Szybko ją założyła i zapięła. Podeszła do lustra w przedpokoju i przygładziła brzuch. Nawet jakoś wygląda. Wydaje jej się, że lepiej niż na ślubie Doroty. Założyła buty i w ogóle się zachwyciła. Niepewnie weszła do salonu, gdzie stał chłopak. Na jej widok zaświeciły się mu oczy.
- Wow. - szepnął - Chyba zaraz mi stanie.
- Michał! - pisnęła
- No co, ślicznie wyglądasz.
- Napatrz się, bo na co dzień jestem brzydka.
- Nie wymyślaj. - podszedł do niej i objął ramieniem - Gotowa?
- Tak. Zrobimy sobie zdjęcie? - przystanęła przy lustrze
- Nie. - odpowiedział szybko
- No proszę. - błagała go
- Dobra. - przewrócił oczami
Objął ją w pasie i lekko się uśmiechnął. Wyciągnęła przed nią telefon i pstryknęła zdjęcie.
- Już? - burknął
- Ta. - westchnęła - Ale i tak Cię kocham.
- Dobra, dobra. Wychodź. - otworzył przed nią drzwi
- Tak jest mój strażaku.
Wyszli na plac przed kościołem. Stała tam tylko panna młoda ze starszym mężczyzną, pewnie tato.
- Dzień dobry, cześć. - przywitali się.
- Cześć. - odpowiedziała zestresowana dziewczyna
Widzieli, że chyba więcej nic od niej nie usłyszą, to weszli do świątyni. Zajęli ostatnią ławkę, żeby już nie robić rabanu. Panny młodej praktycznie nie znają. Zaczęła rozglądać się po wnętrzu budowli. Wielka. Jakoś zbytnio jej się nie podoba. Ołtarza nie widziała, bo nawet na siedząco ludzie jej zasłaniali.
Jakoś ten ślub nie wywarł na niej wrażenia. Jak zawsze się wzruszała, tak tutaj się nudziła. Wyszli przed kościół, ona od razu się oddaliła, bo chłopak tworzył z kolegami korytarz dla młodych. Nie ma zbytnio chęci na jakieś zabawy. Przypatrywała się swojemu ukochanemu. Fajny z niego chłopak. Wyobraziła sobie ich ślub. Jak idą razem przez kościół, ona w sukni, on w mundurze. Wszyscy szczęśliwi, bili brawa. Ona w ogóle nie zwracała uwagi na młodą parę. Patrzyła tylko na Michała. Najchętniej by teraz założyła dresy, zrobiła popcorn i puściła film. Przytuliłaby się do niego. Chłopcy zadowoleni, pozowali do zdjęć. Miło się ich oglądało. Jej część świata. Nie mogła sobie wymarzyć lepszych kolegów. Widziała, że powoli wszyscy się rozchodzą, to i ona zaczęła iść do samochodu.
Nie lubi ślubów kolegów ze służby. Musi paradować w mundurze, być w centrum uwagi. Robią im zdjęcia, za którymi nie przepada.
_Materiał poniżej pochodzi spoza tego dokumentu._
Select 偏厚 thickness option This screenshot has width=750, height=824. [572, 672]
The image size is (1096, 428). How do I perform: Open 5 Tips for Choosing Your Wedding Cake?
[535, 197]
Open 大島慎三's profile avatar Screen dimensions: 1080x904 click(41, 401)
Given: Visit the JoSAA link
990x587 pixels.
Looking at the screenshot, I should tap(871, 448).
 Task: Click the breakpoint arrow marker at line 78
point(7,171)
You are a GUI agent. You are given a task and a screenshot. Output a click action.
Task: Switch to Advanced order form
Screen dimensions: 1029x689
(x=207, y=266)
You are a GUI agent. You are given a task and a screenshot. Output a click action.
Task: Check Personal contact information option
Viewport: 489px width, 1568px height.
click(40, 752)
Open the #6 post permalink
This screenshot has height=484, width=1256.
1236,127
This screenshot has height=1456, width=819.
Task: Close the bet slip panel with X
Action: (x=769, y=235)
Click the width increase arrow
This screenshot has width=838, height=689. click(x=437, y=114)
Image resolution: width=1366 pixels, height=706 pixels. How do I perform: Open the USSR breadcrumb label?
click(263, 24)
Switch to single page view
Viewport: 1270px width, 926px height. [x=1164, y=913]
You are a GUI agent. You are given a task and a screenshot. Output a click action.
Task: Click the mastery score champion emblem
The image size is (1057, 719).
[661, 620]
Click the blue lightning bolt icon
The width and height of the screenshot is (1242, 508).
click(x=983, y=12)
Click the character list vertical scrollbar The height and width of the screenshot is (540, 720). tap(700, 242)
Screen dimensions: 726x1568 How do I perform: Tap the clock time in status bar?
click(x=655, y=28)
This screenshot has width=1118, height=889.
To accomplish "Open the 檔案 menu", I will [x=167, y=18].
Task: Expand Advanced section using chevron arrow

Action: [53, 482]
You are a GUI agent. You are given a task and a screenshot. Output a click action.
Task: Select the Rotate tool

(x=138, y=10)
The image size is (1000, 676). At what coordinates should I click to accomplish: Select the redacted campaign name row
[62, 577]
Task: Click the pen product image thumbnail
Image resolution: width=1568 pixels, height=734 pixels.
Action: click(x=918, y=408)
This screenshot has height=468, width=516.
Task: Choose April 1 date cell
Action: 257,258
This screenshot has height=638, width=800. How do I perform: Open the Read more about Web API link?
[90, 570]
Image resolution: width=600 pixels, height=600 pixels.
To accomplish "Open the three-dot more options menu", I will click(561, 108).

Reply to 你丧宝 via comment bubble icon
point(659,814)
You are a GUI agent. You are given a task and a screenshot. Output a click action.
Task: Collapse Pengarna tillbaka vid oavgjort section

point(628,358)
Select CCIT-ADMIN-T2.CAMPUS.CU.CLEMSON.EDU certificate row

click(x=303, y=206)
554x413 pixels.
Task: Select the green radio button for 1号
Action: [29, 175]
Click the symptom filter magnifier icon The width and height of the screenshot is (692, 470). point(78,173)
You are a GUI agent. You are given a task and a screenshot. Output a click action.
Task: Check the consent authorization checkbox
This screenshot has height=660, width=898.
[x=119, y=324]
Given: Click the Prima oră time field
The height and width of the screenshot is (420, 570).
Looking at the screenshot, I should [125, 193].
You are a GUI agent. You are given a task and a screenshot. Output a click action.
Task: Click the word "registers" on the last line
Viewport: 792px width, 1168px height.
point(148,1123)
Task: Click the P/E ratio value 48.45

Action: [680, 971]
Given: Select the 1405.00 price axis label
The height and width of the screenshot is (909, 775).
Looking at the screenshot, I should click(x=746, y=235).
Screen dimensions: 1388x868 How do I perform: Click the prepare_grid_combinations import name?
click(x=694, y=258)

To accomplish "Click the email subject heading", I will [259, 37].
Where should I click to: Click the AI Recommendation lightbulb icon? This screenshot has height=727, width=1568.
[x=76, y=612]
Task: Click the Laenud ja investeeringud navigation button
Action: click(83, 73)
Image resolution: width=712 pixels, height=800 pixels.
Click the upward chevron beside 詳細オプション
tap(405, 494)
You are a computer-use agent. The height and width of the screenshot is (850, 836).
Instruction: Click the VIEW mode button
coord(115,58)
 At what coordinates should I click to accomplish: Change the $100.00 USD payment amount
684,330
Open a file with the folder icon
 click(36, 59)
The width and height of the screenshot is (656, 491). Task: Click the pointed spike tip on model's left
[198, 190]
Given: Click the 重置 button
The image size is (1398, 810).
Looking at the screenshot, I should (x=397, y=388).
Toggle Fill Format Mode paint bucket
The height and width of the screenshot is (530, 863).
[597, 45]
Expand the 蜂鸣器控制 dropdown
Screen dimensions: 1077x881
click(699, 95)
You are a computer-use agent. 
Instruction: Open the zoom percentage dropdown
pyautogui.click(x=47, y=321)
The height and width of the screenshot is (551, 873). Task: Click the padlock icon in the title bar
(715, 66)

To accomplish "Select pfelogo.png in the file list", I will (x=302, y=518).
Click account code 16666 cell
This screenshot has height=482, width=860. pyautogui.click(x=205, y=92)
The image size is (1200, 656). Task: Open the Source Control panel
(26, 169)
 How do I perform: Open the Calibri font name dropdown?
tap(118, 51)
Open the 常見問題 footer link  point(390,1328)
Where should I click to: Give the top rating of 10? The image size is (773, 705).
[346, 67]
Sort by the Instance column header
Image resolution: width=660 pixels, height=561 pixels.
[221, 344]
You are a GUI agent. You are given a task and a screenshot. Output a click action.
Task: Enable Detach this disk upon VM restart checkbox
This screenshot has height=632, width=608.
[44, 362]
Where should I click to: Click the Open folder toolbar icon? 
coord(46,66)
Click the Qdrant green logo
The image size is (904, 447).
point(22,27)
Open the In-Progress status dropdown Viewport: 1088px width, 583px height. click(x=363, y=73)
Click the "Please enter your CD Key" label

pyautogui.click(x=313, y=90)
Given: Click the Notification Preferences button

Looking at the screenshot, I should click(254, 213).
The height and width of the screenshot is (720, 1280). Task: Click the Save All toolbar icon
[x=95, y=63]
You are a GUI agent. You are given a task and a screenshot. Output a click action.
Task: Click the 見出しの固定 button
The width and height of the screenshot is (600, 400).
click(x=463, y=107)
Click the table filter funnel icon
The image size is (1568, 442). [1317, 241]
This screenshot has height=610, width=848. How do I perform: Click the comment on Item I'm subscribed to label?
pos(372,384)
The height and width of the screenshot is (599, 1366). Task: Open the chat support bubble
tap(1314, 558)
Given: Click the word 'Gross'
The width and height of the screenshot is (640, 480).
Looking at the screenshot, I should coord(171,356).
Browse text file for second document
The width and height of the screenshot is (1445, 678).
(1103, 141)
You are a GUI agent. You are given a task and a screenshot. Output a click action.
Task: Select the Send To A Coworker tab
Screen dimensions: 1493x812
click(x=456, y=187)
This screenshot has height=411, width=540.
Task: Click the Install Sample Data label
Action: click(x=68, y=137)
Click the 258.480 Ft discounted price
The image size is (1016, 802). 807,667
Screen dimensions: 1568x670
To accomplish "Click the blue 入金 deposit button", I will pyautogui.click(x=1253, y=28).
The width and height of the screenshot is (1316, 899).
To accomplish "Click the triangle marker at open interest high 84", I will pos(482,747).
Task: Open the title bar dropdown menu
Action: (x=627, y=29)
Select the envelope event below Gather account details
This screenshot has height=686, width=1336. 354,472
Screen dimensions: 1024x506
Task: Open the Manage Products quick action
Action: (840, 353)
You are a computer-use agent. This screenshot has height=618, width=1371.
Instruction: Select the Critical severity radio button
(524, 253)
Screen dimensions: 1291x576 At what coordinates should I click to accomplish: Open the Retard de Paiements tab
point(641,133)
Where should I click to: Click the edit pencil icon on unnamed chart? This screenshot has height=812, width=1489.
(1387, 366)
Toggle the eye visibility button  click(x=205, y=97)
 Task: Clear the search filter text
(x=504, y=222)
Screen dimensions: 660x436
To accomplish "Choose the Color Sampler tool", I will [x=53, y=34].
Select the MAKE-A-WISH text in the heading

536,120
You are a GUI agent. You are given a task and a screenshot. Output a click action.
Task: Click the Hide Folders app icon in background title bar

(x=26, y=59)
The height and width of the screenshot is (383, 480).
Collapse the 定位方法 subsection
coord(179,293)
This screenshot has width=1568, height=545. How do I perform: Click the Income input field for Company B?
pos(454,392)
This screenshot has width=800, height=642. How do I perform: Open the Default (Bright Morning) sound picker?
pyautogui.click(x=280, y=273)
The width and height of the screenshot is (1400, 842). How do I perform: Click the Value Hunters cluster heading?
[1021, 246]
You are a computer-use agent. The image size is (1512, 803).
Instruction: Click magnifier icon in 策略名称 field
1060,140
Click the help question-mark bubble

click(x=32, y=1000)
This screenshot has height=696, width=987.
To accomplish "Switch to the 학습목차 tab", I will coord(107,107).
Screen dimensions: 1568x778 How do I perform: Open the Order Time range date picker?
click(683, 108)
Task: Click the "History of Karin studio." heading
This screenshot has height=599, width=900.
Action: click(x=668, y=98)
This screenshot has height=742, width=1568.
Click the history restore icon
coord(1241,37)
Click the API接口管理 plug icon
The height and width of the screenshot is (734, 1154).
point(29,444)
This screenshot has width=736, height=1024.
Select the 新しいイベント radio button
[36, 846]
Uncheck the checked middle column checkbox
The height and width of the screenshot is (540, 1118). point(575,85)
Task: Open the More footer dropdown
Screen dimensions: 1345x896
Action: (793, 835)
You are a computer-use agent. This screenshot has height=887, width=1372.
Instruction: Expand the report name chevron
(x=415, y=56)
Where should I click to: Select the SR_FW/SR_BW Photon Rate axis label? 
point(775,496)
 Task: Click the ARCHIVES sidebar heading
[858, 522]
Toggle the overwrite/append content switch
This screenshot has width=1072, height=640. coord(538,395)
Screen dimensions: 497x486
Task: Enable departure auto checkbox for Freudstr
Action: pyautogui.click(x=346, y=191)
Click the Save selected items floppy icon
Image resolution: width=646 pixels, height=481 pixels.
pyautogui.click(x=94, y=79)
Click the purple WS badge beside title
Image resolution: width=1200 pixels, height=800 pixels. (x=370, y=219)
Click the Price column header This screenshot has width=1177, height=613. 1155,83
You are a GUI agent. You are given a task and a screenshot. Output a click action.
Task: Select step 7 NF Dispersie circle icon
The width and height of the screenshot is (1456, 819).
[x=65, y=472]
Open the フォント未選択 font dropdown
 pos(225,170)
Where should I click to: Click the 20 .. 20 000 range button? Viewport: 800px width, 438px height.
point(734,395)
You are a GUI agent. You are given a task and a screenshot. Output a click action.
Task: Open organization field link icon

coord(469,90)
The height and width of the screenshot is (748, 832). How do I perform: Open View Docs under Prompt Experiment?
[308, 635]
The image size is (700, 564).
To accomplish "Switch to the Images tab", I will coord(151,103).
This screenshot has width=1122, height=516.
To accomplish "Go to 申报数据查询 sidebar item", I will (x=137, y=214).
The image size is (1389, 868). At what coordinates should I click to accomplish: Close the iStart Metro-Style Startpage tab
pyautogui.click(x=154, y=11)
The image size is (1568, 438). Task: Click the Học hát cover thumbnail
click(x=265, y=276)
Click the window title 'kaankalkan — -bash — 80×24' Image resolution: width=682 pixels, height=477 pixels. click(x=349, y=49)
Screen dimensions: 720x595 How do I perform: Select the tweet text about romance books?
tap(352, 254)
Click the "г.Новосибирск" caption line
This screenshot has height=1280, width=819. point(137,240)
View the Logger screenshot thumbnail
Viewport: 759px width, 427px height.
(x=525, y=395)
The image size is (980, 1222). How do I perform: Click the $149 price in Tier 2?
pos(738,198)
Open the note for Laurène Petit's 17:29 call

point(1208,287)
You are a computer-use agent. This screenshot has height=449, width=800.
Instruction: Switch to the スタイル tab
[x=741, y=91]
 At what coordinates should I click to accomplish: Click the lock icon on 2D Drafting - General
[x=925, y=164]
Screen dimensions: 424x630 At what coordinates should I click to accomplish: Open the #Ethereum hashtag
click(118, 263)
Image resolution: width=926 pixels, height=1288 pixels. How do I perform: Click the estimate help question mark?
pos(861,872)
- A gdzie Twoja partnerka? - zapytał ze śmiechem Tomek
Rozejrzał się dookoła.
- Nie wiem. - mruknął - Może poszła już do samochodu.
- Taaa, o ile w ogóle jest. - śmiał się
- Faktycznie trudno uwierzyć, że taki ja mogę mieć dziewczynę. - wkurzył się - Dzięki za wiarę Tomek.
- Maniek, no. - chciał coś dalej mówić, ale nie słuchał go, bo już szedł do samochodu.
Długo nie czekała na chłopaka. Przyszedł jakiś zdenerwowany.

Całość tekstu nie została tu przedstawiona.